_Page_
START

And along with his talks and writings,

the journal published by his pupil Rashid Rida,

regularly discussing which hadith require belief,

helped to carry the Salafi movement into the 1300's.

But it has to be wondered,

if the only reason for belief in the authenticity of hadith

is to justify Shari'a law,

perhaps it is time to disassociate Shari'a law from Divine authority,

freeing the entire hadith corpus from its rationalist demands.

If no hadith require belief,

a muslim's view of the sunna is recognised to be personal.

In the 1400's, living surrounded by Modernity,

what Islamic heritage do you embrace, abandon, or alter,

and how is it possible to judge what is truly Islamic.

In the 1400's

many modern western muslims

take a Qur'an only approach to re-evaluation of Islamic Law.

In the USA there are Scott Kugle and Amina Wadud discussing gender issues,

Islamic feminism also being at the heart of the Moroccan professor Fatima Mernissi,

who faced great controversy for her criticism of various Companions

apportioning them with human flaws and frailties.

But distant as some of these modern academics may seem

from mainstream traditional views in the ummah,

debates on hadith in the modern muslim world

have always echoed or recast debates

that occurred in the original formative period of Islamic thought.

In the study of hadiths

there have been challenges to all approaches

that claimed authenticity of orders and understandings

every step of the way from the Messenger until now.

But such challenges have not always been seen as acceptable,

and have frequently been terminated in the most brutal of ways.

Such brutality is a part of human nature,

and was particularly noticeable in the times of the Jahiliyya community

in which the seeds of Islam were sowed,

and it clearly lingered through all the inter-muslim conflicts that followed,

the context for the spread of hadith across the new empire,

and the eventual growth of hadith reportage and collection.

200 years after the Messenger,

Ibn Hanbal was publicly flogged for his opinions,

and in 309 al-Hallaj was put to death.

In recent years up to the present day, people have been jailed,

tortured, and often killed,

for refusing to accept the legal pronouncements

of establishment religious authorities.

But the foundations of such legal authority

have always been challenged.

Ways of thinking and understanding change.

In the 700's Ibn Taymiyya,

a bulwark of the modern Salafi movement

was prepared to form a judgement for the permissibility

of a woman to teach men religious studies in the mosque,

based on a dream of the Messenger.

In the 600's Ibn 'Arabi

based major works of spiritual knowledge on his experience of "states".

There have always been those who objected to such visions,

to the extent that Al-Hallaj was put to death

because he refused to deny the truth

of what he cried out while in a state of spiritual union.

Al-Ghazzali gave up his renowned legal standing

to take on the experiential approach of Sufism,

and that was enough reason for the works of one of Islam's greatest minds

to be banned from the bookshelves of some muslim universities

There are always those who in the quest for power and control

would like the law to be narrowly defined and restrictive,

but at the same time

hadith studies have always had a recognition that the field is so vast

as to be impossible to fit into a bottle.

The volume alone has always given challenge

to reports of the outlandish memory feats

attributed to the great Muhaddithun.

Bukhari was said to have selected his Sahih

from knowledge of 600,000 hadith,

and Ibn Hanbal was said to have memorised a million,

and these numbers do not do their credibility any favours.

END

_Data_

START

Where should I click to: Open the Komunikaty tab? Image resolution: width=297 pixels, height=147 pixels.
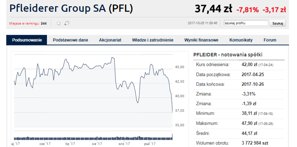(241, 40)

END

_Tasks to carry out_
A: Based on the text on hadith debates, say whether each statement agrees with it: (i) al-Hallaj was put to death in 309; (ii) Fatima Mernissi is a professor from the USA; (iii) Ibn Hanbal was said to have memorised 600,000 hadith. Answer each with yes or no and quote the words from the text that decide it.
B: Rewrite the part of the text on hadith debates that begins at the words "there have been" and stops after "brutal of ways.", with "ended" in place of "terminated".

_Written answers_
A:
(i) Yes: "and in 309 al-Hallaj was put to death."
(ii) No: "the Moroccan professor Fatima Mernissi"
(iii) No: "Ibn Hanbal was said to have memorised a million"

B:
there have been challenges to all approaches

that claimed authenticity of orders and understandings

every step of the way from the Messenger until now.

But such challenges have not always been seen as acceptable,

and have frequently been ended in the most brutal of ways.